- PASSAGE SHOWN:
━━━━━━━━━━━━━━━━━━━━━━━━━━━━━━

SAFRAN/F was implemented on a real-time basis at the end of 2003. Every morning, the analysis is performed ranging from 0600 UTC of the previous day to 0600 UTC of the present day, building a continuous series of hourly fields.
For the precipitation analysis, SAFRAN/F uses 1000 observations, mainly from the automatic network and some man-operated stations. To take into account information from the climatological network (3000 daily observations of precipitation, available with a delay of one month) and late observations, another SAFRAN analysis is also run monthly. This second run (called climatological run) allows a significant improvement of the precipitation analysis. This run is very important for the hydrological monitoring applications, which need a good estimation of the precipitation amounts over long periods.
SAFRAN/F is mainly used in the framework of the SAFRAN–ISBA–MODCOU (SIM) suite. The SIM suite was used in several studies over some of the major basins in France: the Rhone basin (Habets et al. 1999; Etchevers 2000), the Garonne basin (Morel 2003), and the Seine basin (Rousset et al. 2004). The development of SAFRAN/F, in conjunction with the extension of the physiographic and hydrological database for ISBA and MODCOU, allowed the extension of SIM to the whole of France (Habets et al. 2007, manuscript submitted to J. Geophys. Res.).

━━━━━━━━━━━━━━━━━━━━━━━━━━━━━━

- MATERIAL SHOWN:
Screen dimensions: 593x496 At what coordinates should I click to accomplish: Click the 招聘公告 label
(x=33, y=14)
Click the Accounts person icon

━━━━━━━━━━━━━━━━━━━━━━━━━━━━━━

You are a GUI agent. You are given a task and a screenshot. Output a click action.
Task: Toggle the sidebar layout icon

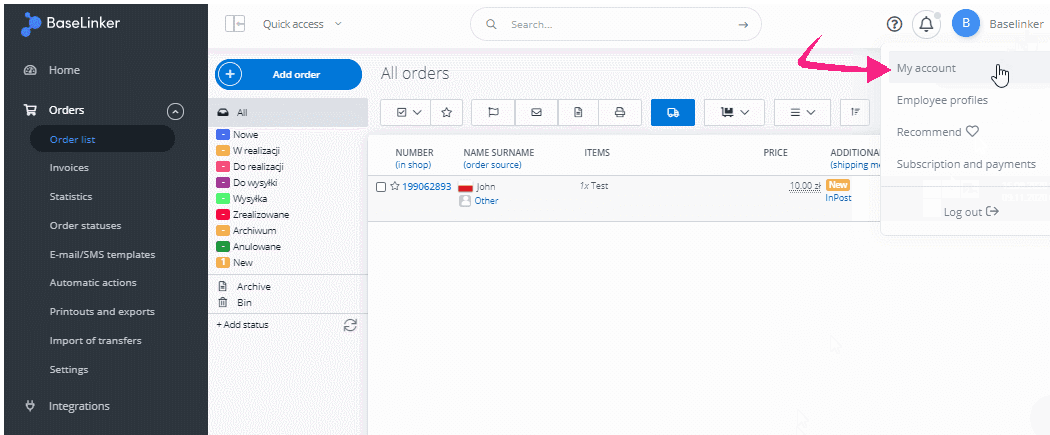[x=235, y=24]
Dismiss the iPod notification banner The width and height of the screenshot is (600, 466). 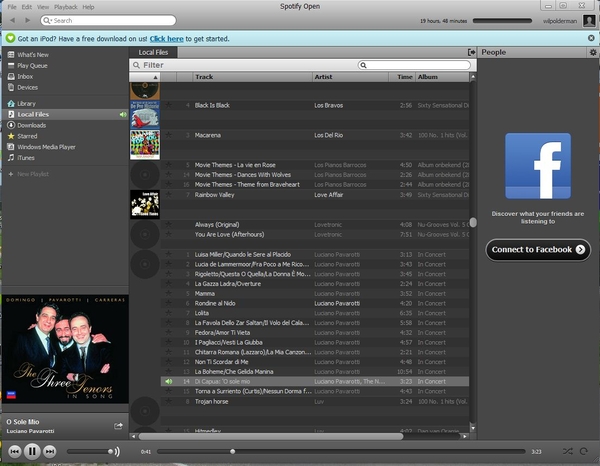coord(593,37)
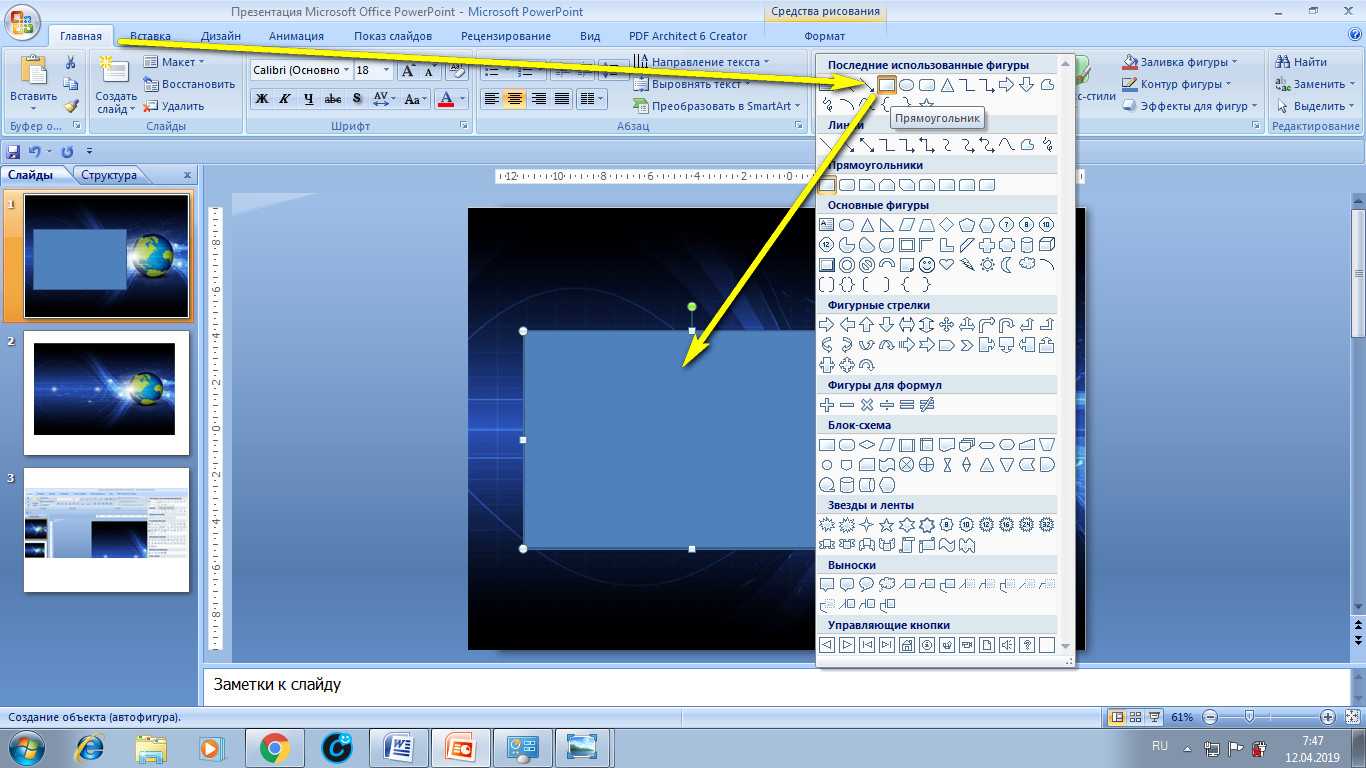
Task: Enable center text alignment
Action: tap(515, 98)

━━━━━━━━━━━━━━━━━━━━━━━━━━━━━━

- WHAT YOU HAVE TO DO: Please answer from the SAFRAN/F passage above: how many observations does SAFRAN/F use for its precipitation analysis?

- TASK ANSWER: 1000 observations, mainly from the automatic network and some man-operated stations.